Não à toa, Coringa tem atraído reações negativas ao redor do mundo por parte de críticos e cidadãos, que vem no filme um potencial para atrair mentes perturbadas e jogar o isqueiro, por assim dizer, em tanques de gasolina. Pois bem, sem entrar em méritos de condenar ou defender ninguém, mas o filme se propõe, apesar de se passar na década de 70/80, a fazer diversas críticas à sociedade atual. Assim como a decadente Gotham City mostrada no filme, o mundo de hoje carrega uma geração que busca por salvadores tanto em figuras políticas como em bandidos – exatamente como o personagem de Thomas Wayne (aliás, aplaudo de pé a iniciativa em inverter os valores e mostrar o lado fdp do pai do Batman) e o próprio Arthur, que se torna um ídolo sem nem ao menos compreender o que está acontecendo. Da mesma forma, pessoas e figuras são endeusadas e vilanizadas nas redes sociais, gangues se formam e a intolerância começa. O caos. o terceiro ato, quando os frutos plantados são colhidos e as consequencias são sentidas na pele. Neste ponto, a cidade funciona quase como um personagem coadjuvante, um complemento às mudanças que o protagonista sofre. E o filme, como um todo, ousa ao tocar em uma ferida que poucos aceitam olhar.
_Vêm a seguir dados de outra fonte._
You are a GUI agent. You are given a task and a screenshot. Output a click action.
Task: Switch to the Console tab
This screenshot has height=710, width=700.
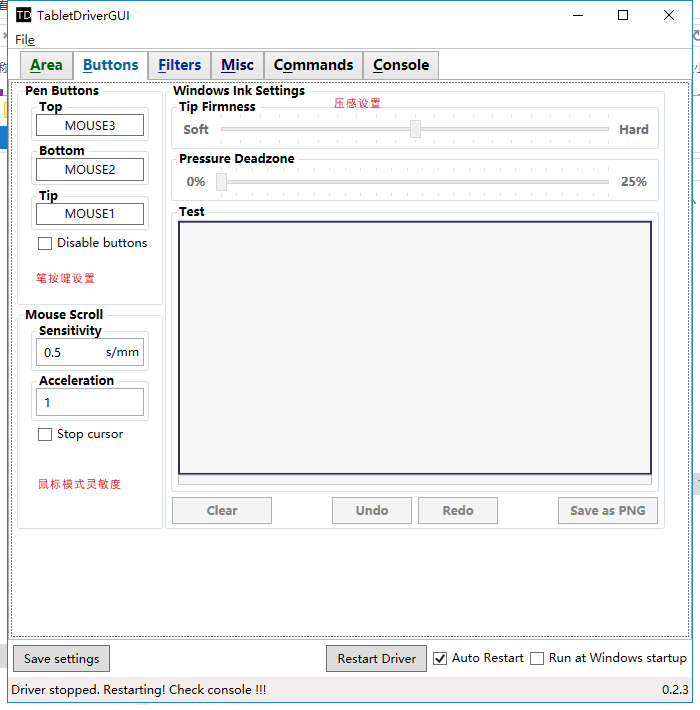(400, 65)
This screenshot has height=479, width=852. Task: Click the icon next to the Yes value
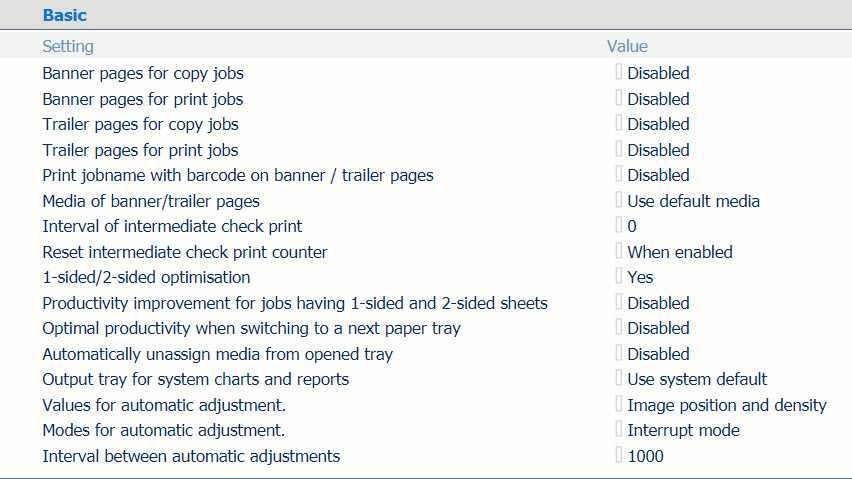click(619, 276)
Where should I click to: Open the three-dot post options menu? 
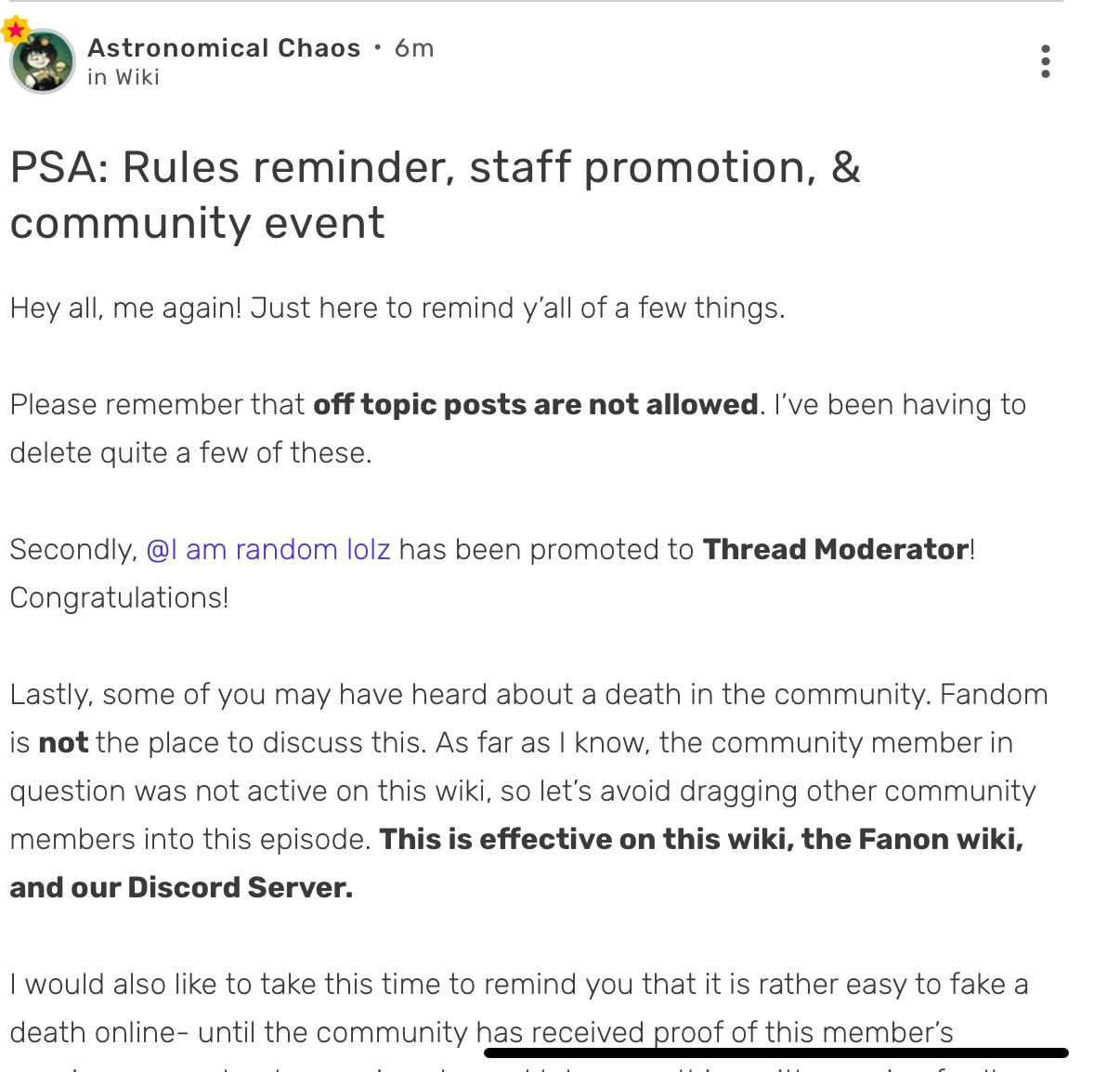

No final da segunda metade do filme temos, afinal, a transformação – quando o comediante fracassado e cheio de autopiedade sai de cena e o vilão emerge – sua entrada triunfal, com referências diretas da HQ O Cavaleiro das Trevas, de Frank Miller, demonstra a evolução do personagem, e nos entrega o coringa mais complexo que os cinemas já testemunharam – apesar de sua proposta se distanciar de seu material de origem, é possível enxergar o coringa das hqs, seja na insanidade, na bizarra mistura de violência e humor – que choca o espectador, e logo em seguida, o faz rir – diferentemente da interpretação de Ledger (e vale destacar aqui, o filme o homenageia em vários momentos), baseada no caos, o coringa de Joaquim Phoenix vem do conceito-chave do clássico de Alan Moore e Brian Bolland – a loucura é a saída de emergência, e apenas um dia ruim pode fazer toda a diferença. Surpreendentemente, a mitologia do Batman – mesmo ausente – é explorada em diversos momentos, culminando com a famosa cena da origem do heróis – tão refilmada que acabara se tornando, de certo modo, um clichê – mas que surge no filme com uma nova roupagem e que o distancia muito do puro e simples fan service.
arte de Rafael Danesin
Concluindo, Coringa é um filme complexo, único e profundo, que vale a pena ser visto e revisto, e apreciado de diversos ângulos diferentes. Desde a excelente fotografia até a ambientação de uma Gotham suja e perdida, até a majestosa trilha sonora que é um personagem à parte, o filme carrega o mérito incontestável de trazer para a era do cinema pipoca uma produção herdeira de uma época onde o cinema era visto sob outra ótica, e pensado para ser algo marcante e inesquecível – por isso talvez o filme assuste o pessoal acostumado a ver espetáculos de CGI e batalhas grandiosas – mas garanto com certeza que os fãs de hqs e do próprio personagem podem ficar tranquilos. O coringa afinal ganhou seu filme definitivo.